### Instruções do exercício
Indique o que, segundo a Profª Maria Helena da Rocha Pereira citada no texto, era preciso saber de cor para fazer as "Odes" de Ricardo Reis.

### Texto
++++++

E o comentário já vai algo longo, mas termino com a noção de enquanto estudante de literatura ser sempre alertada para não fazer leituras biográficas, o que confrontei com um trabalho académico de Psicologia que, em tempos, me pediram para corrigir em aspectos meramente linguísticos: tratava-se da ligação de tendências suicidas da escritora F.Espanca com a sua obra. Dei comigo a sorrir, pois um tema que numa área (Psicologia) é considerado importante, noutra (Literatura) é censurável... e lá se foge uma vez mais aos posts:)

divagarde disse...

José Quintela Soares,

fiquei também a meditar no seu comentário. Não sei se somos fingidores, embora escolhamos máscaras [ou não e elas surjam naturalmente, em virtude das circunstâncias].
Mas porque as mesmas não deixam de ser determinadas por nós, também os fingimentos são ditados pelo eu que somos. É esse, que faz escolhas de ser e parecer que é o nosso todo, o nosso estar, a nossa essência.

José Quintela Soares disse...

Não resisto a transcrever uma pergunta feita à Profª Maria Helena da Rocha Pereira e a sua resposta, em entrevista publicada na última "LER", que cito com a devida vénia:

"Como é que explica, por exemplo, um Ricardo Reis?"

"Se Fernando Pessoa tivesse sido educado em Portugal, em vez de ser na África do Sul, Ricardo Reis não teria existido. Era preciso saber as "Odes" de Horácio de cor para fazer as "Odes" de Ricardo Reis, e Pessoa não o saberia aqui".

Nunca tinha pensado nisto.

divagarde disse...

Pois é, teresa :)
e agora as Cantigas de Amigo lá nos levavam para questões de género e sexo, e nos desviariamos mais e mais.

José Quintela Soares disse...

"divagarde"

Concordo consigo, mas se o "eu" escolhe a "máscara"...finge.
Se não houvesse "máscara", não fingiria.

divagarde disse...

José Quintela Soares,

se Pessoa não tivesse ficado sem pai e a mãe não houvesse voltado a casar, e esse casamento o levasse para a África do Sul. Se Pessoa não tivesse deixado de ser o menino de sua mãe, e se não se tivesse visto só e longe da família e do seu país.
Teriam existido Ricardo Reis ou os demais?

Eu sei que há quem defenda que os heterónimos de Pessoa~são os filhos que não teve, teoria que não me convence. Para mim, foi a infância solitária que o levou a criar amigos imaginários, como acontece a todas, ou à maior parte das crianças.
Se para a maioria dos adultos essa questão fica resolvida na infância, penso que, no caso de Pessoa, a perda em deixar de ser o único, o favorito, o menino do pai e da mãe, associada ao novo espaço e nova família, terão contribuido em muito para a não resolução dessa desfragmentação. Para a qual, acredito, contribuiu também a sua personalidade.
Concorda?

divagarde disse...

++++++

### Lista de dados
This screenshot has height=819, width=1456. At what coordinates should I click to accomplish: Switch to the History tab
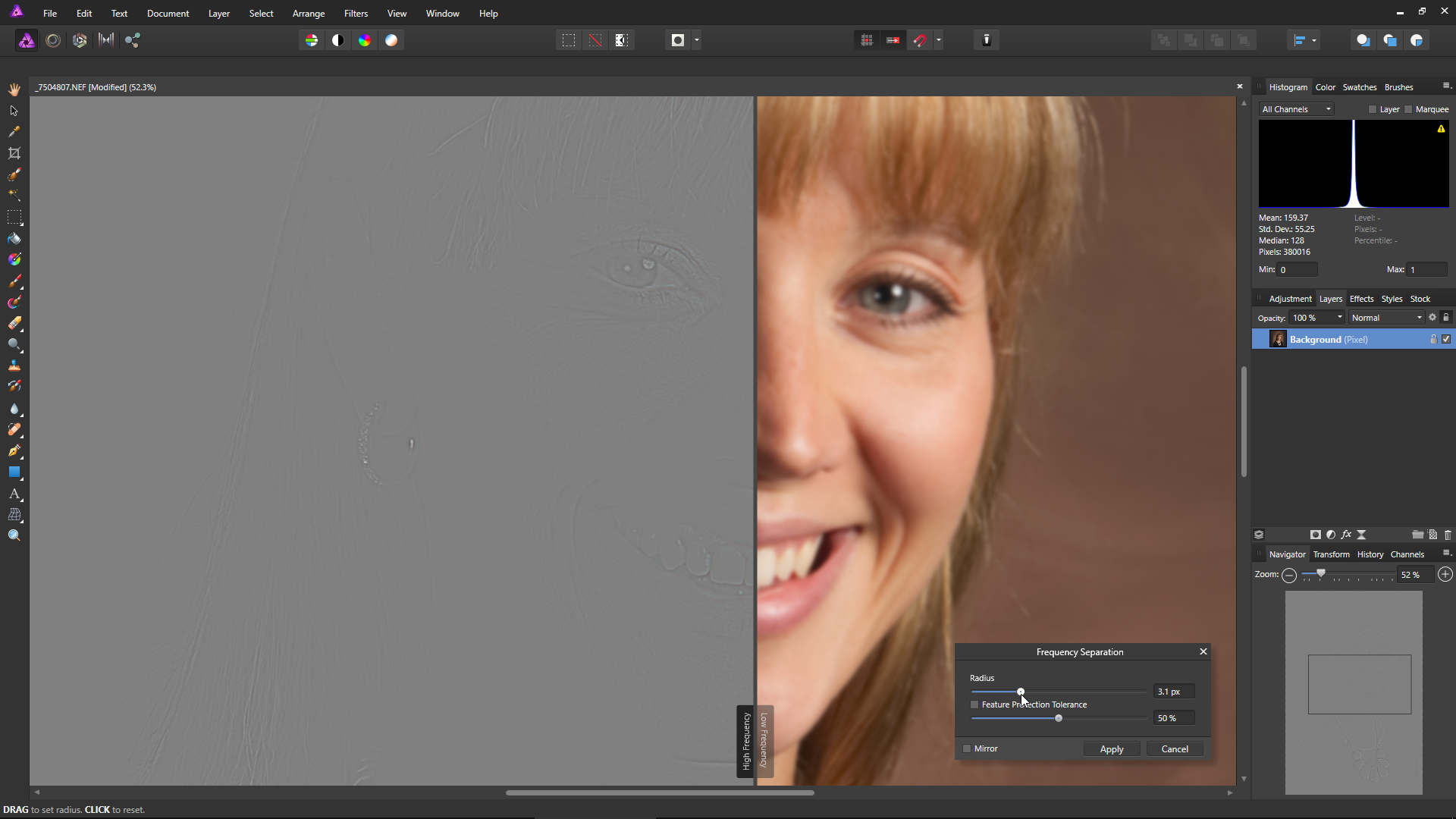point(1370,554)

++++++

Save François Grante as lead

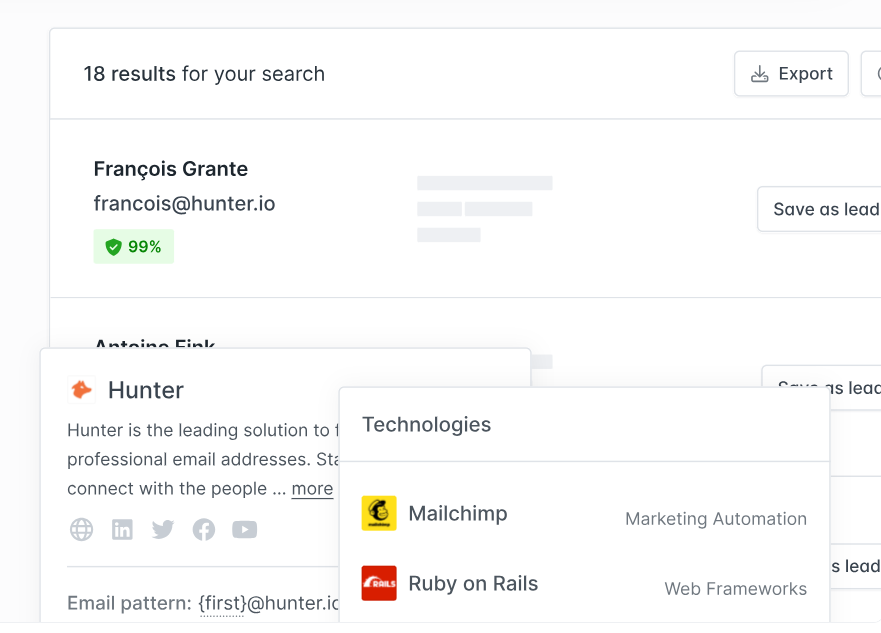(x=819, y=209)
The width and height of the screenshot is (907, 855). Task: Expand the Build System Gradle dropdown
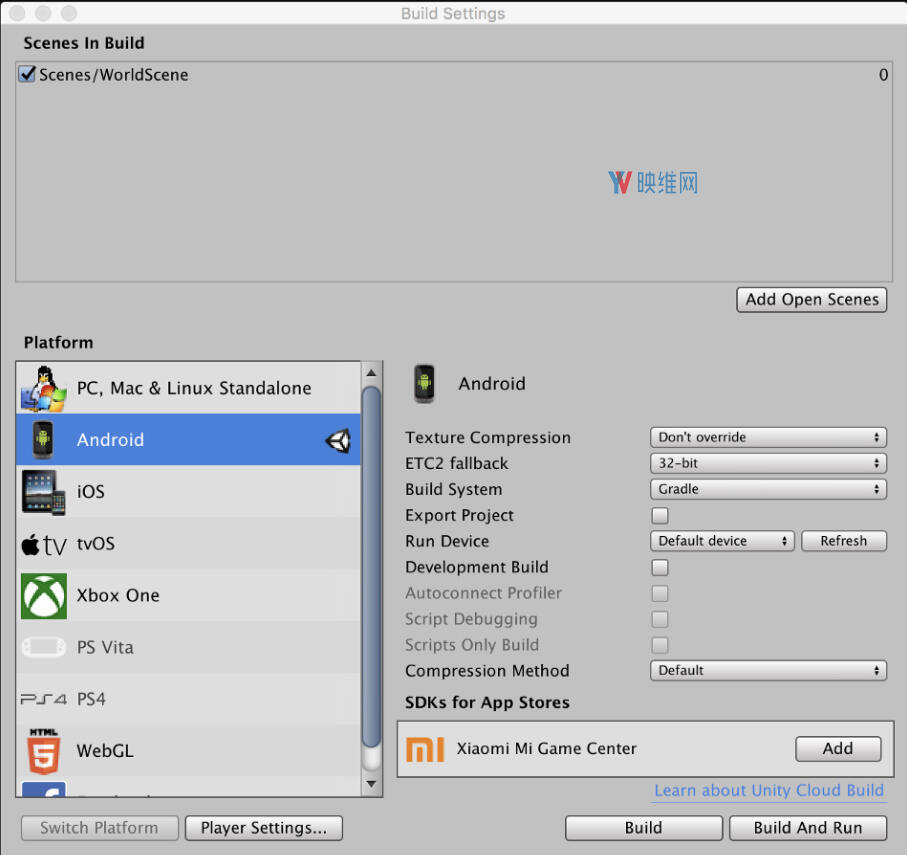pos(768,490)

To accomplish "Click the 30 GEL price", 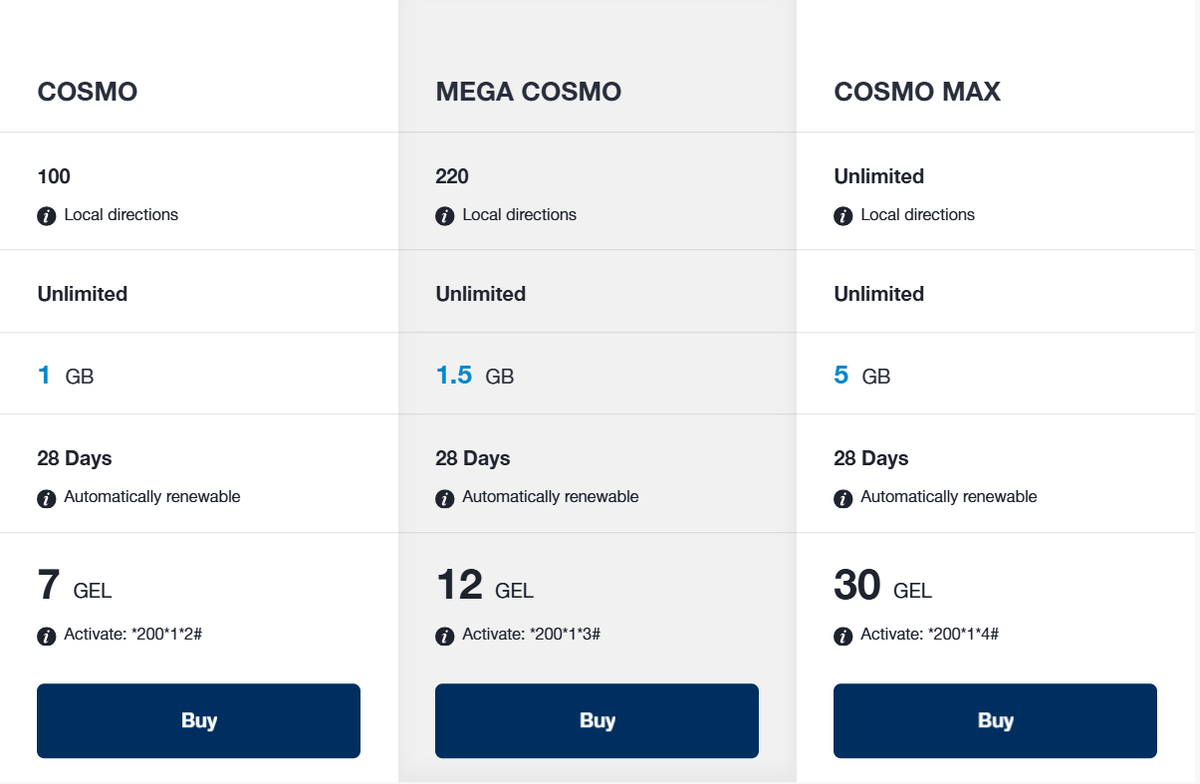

++++++

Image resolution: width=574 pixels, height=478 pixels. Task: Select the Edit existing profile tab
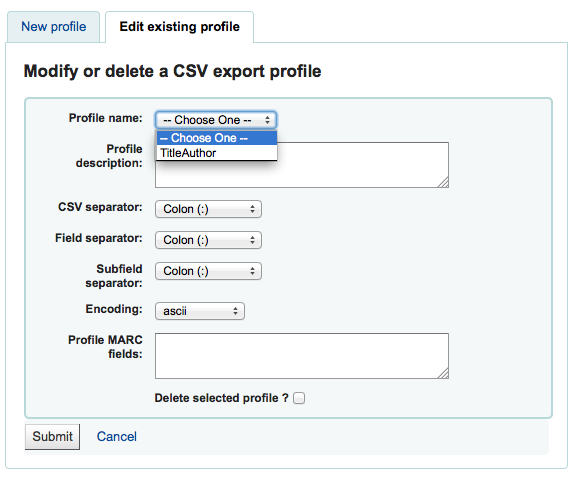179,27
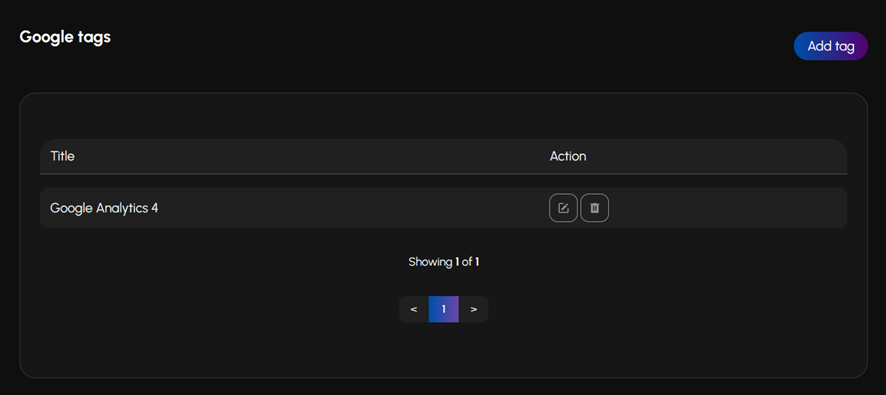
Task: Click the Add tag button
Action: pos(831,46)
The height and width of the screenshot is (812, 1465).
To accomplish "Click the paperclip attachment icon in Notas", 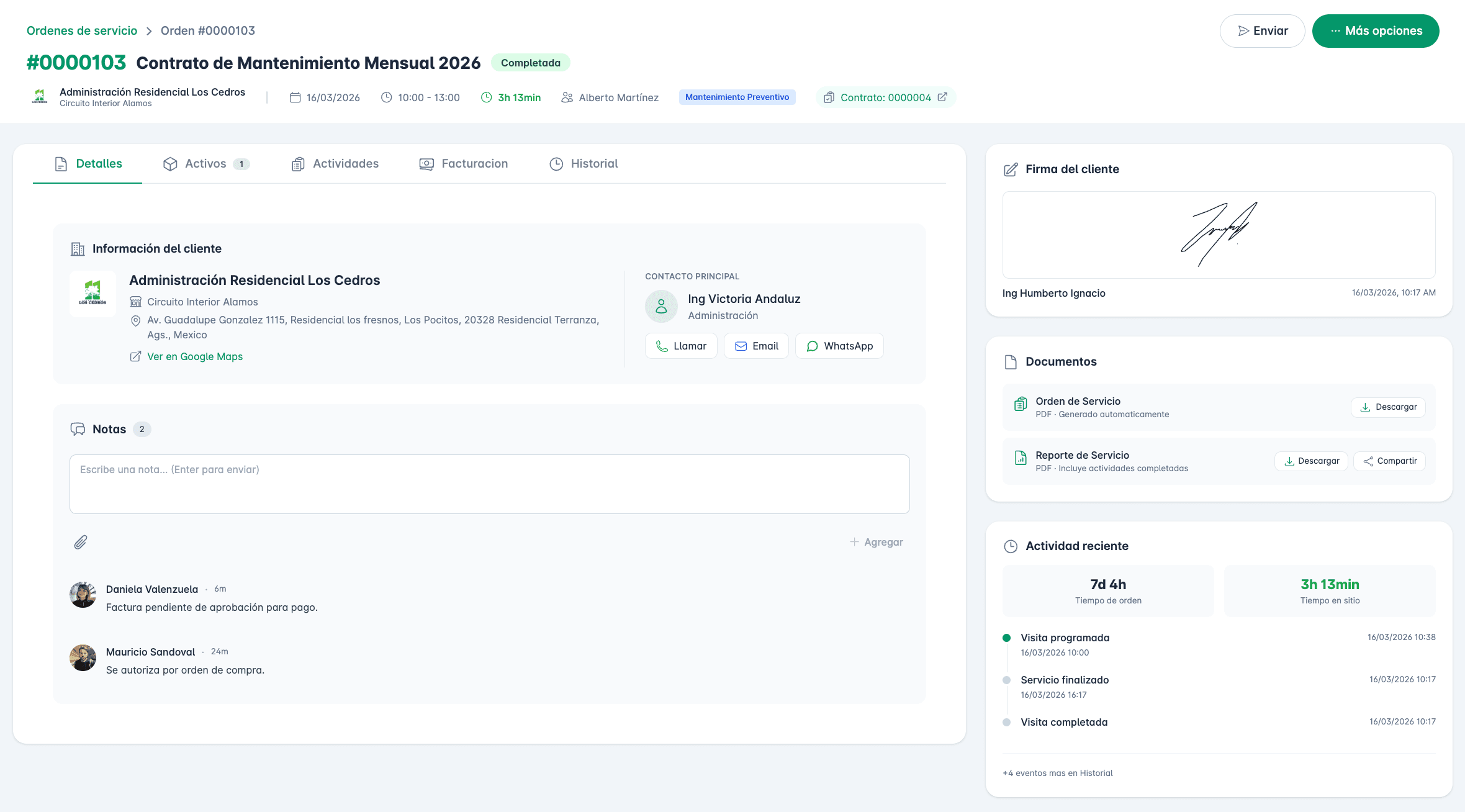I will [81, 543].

++++++

### Resposta escrita
As "Odes" de Horácio.